[[ DATASET, beginning ]]
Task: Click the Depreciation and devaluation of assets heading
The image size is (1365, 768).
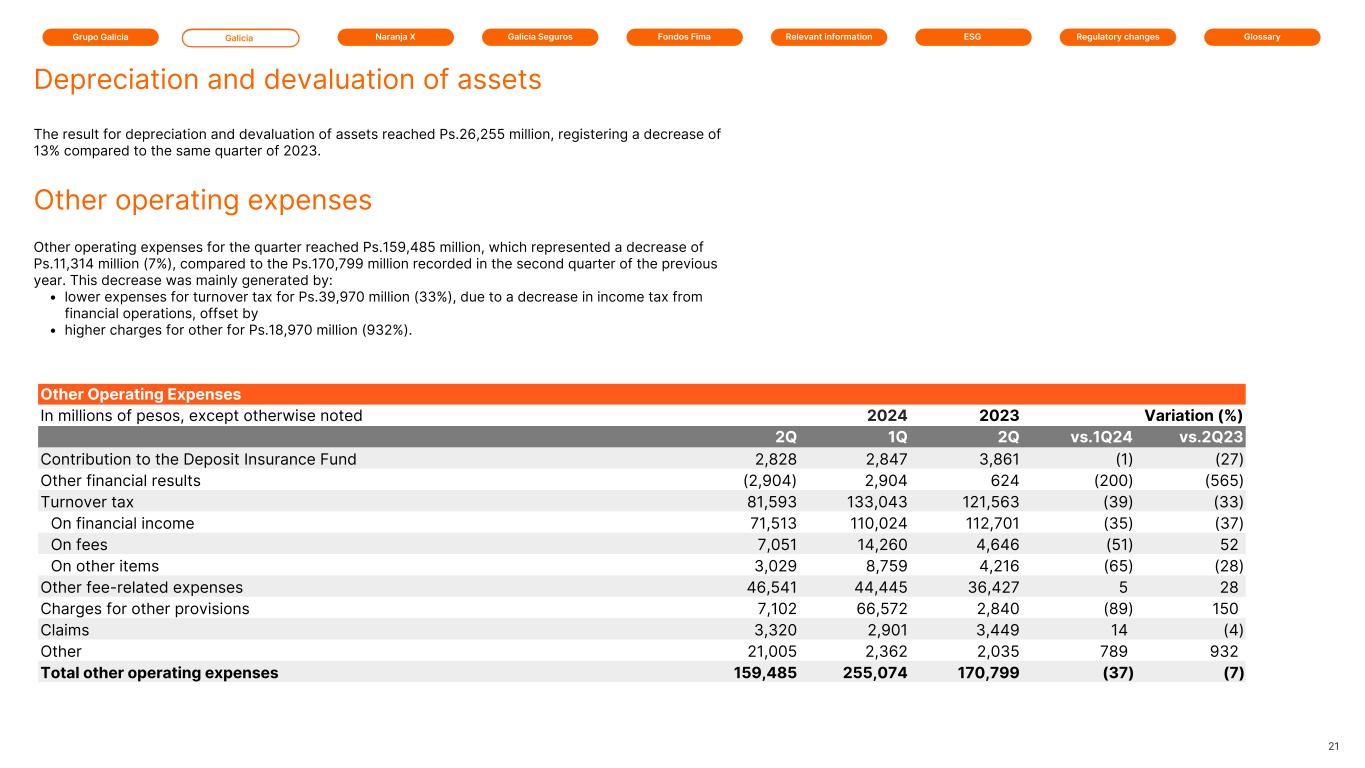Action: [288, 80]
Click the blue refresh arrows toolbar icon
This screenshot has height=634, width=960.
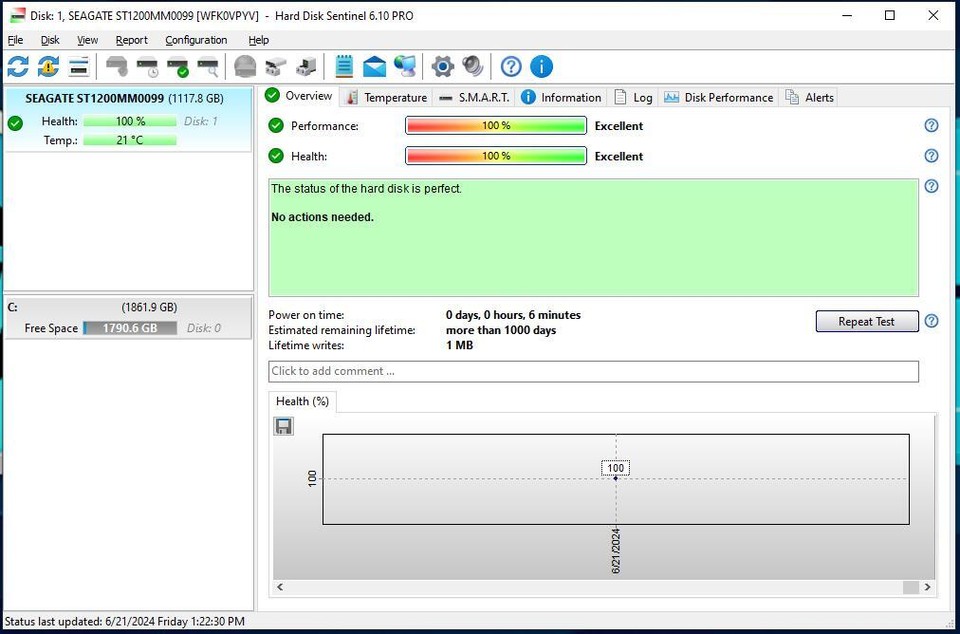18,67
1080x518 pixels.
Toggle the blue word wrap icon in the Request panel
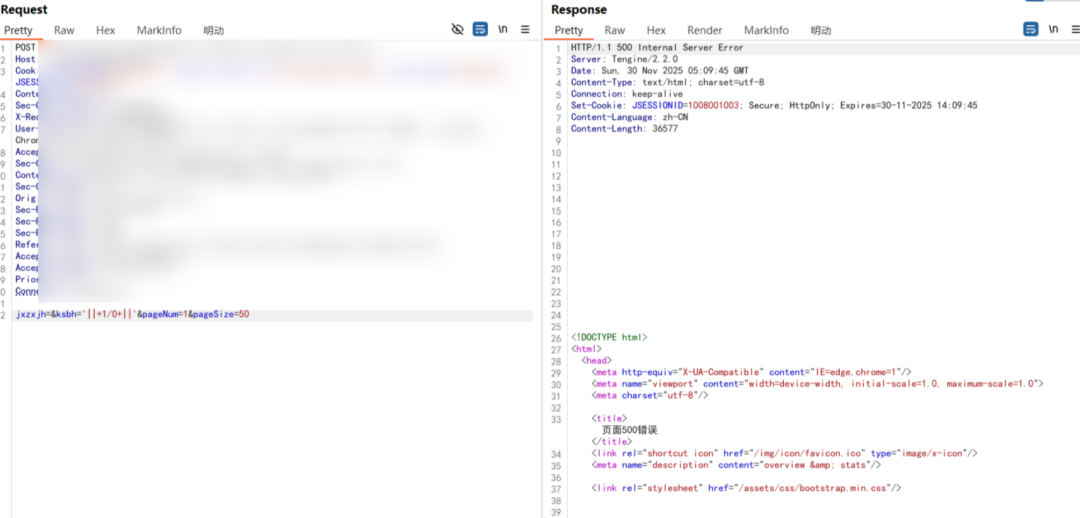click(480, 30)
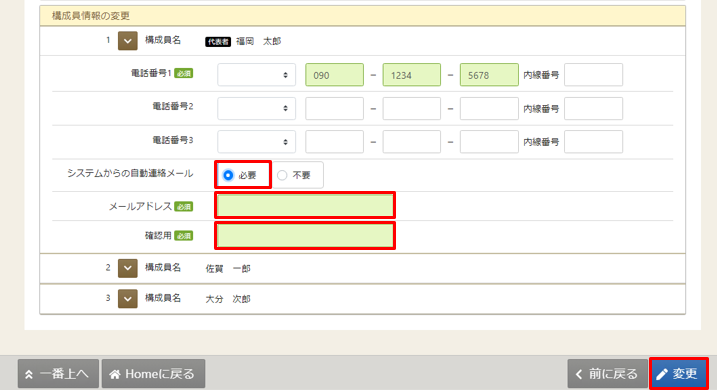Viewport: 719px width, 390px height.
Task: Focus the メールアドレス input field
Action: [x=305, y=205]
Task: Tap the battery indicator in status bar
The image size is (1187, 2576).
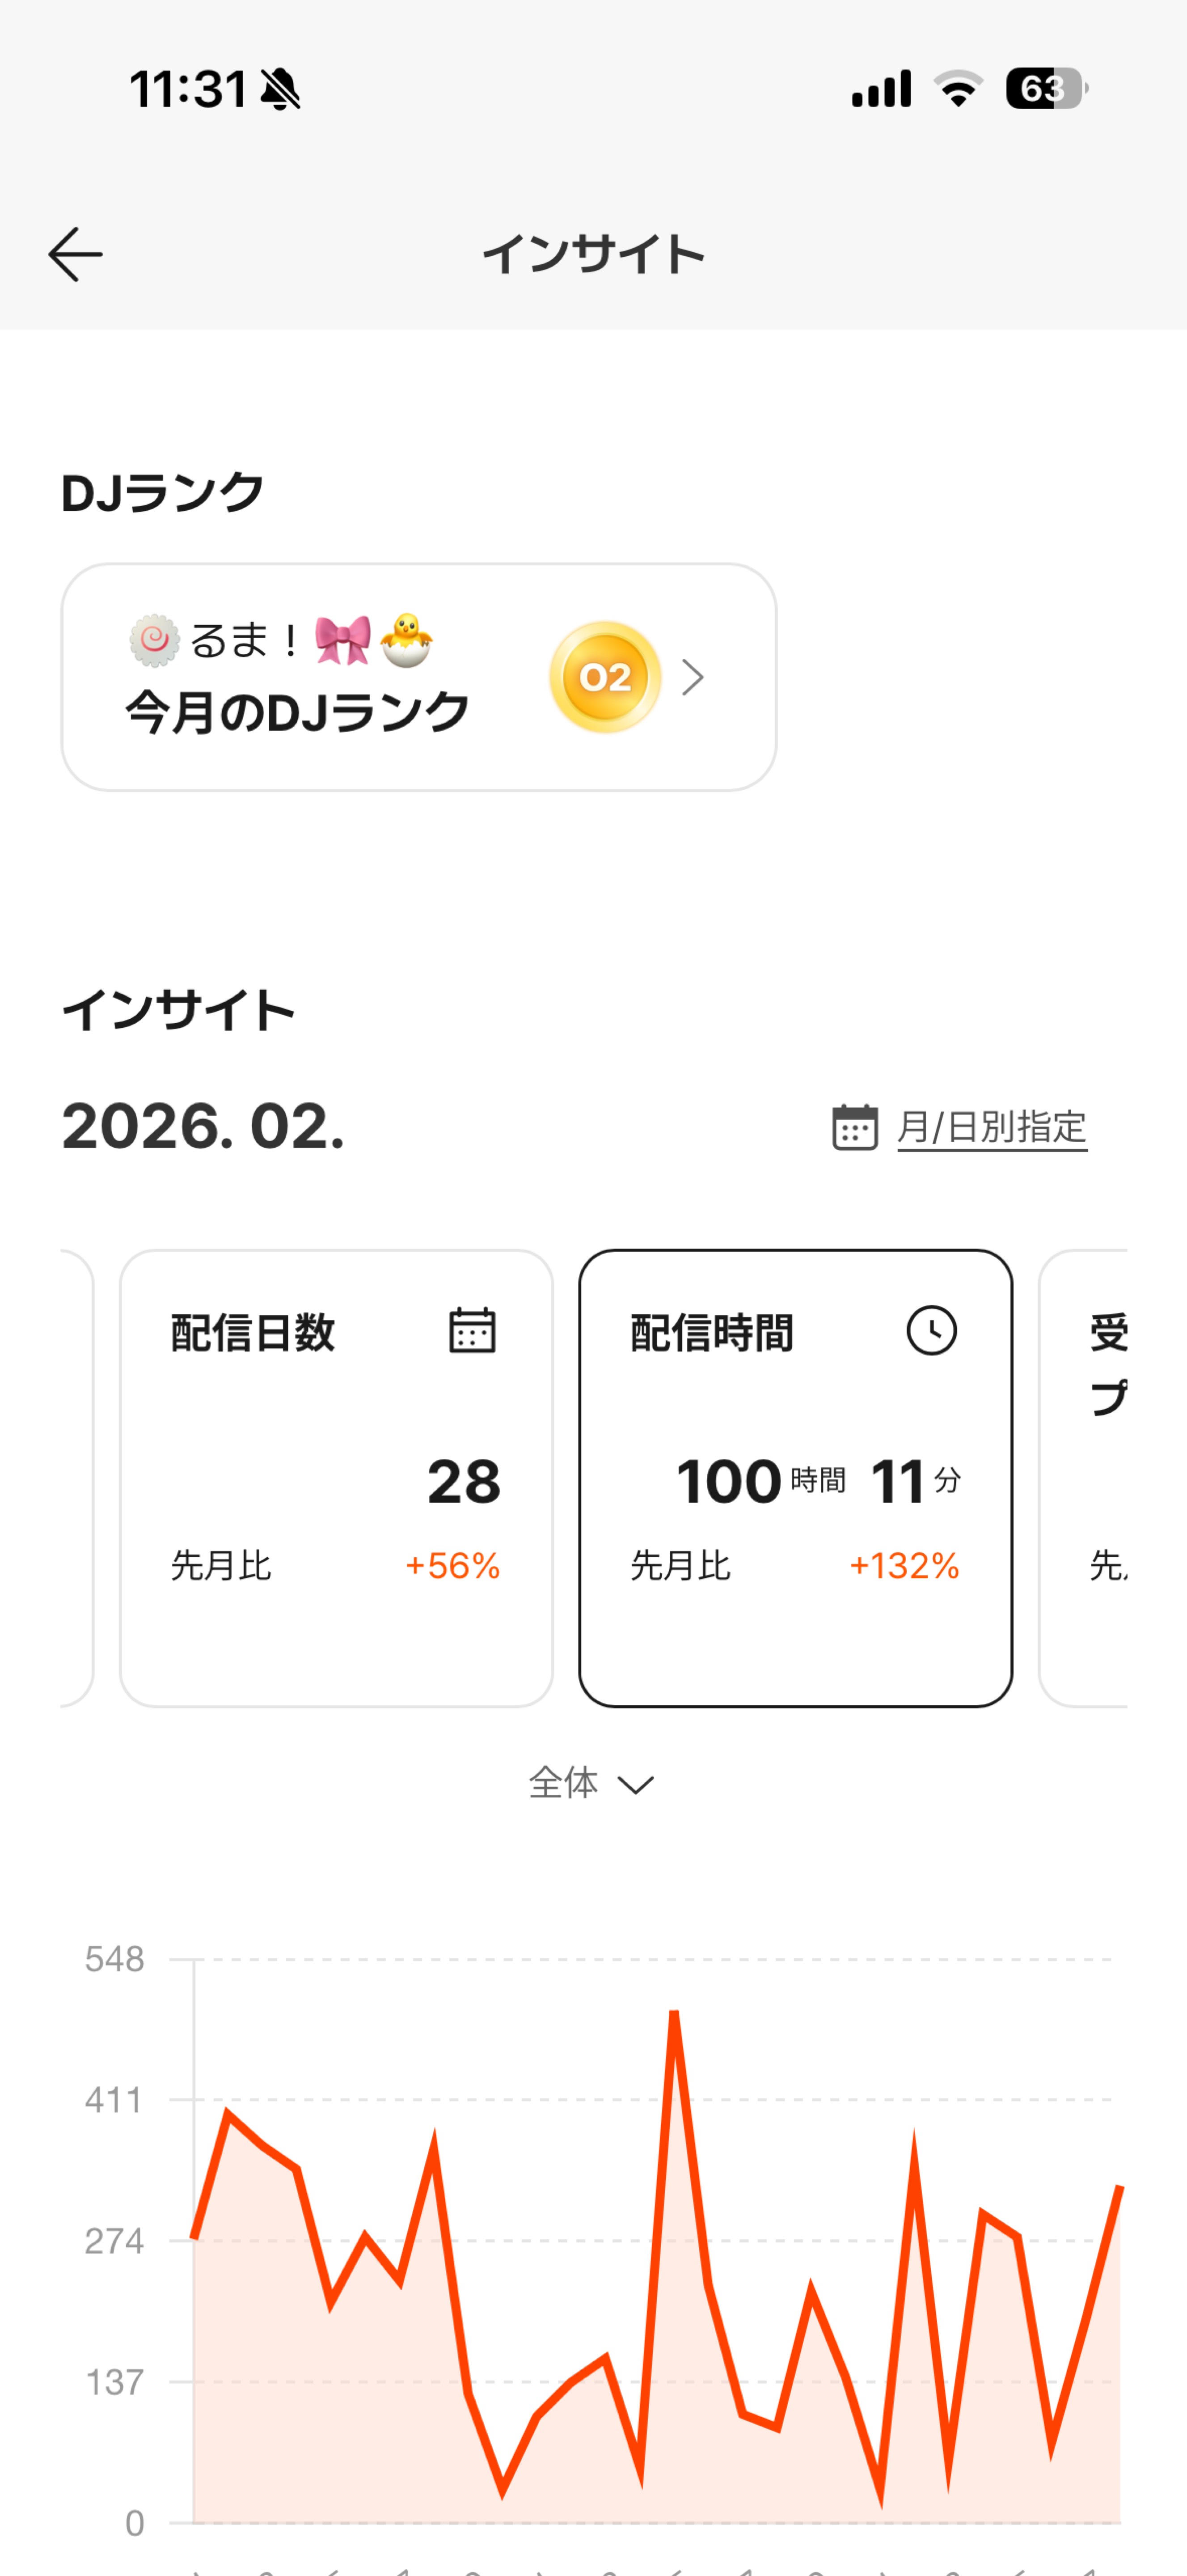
[[ DATASET, end ]]
**EXERCISE OBJECTIVE:** All of the entries need to be retyped word for word, pictures excluded.

**RESPONSE BELOW:**
Task: Click the Depreciation and devaluation of assets heading
The image size is (1365, 768).
Action: [288, 80]
Click the blue refresh arrows toolbar icon
This screenshot has height=634, width=960.
18,67
1080x518 pixels.
Toggle the blue word wrap icon in the Request panel
click(480, 30)
Viewport: 719px width, 390px height.
Task: Focus the メールアドレス input field
Action: [x=305, y=205]
Task: Tap the battery indicator in status bar
The image size is (1187, 2576).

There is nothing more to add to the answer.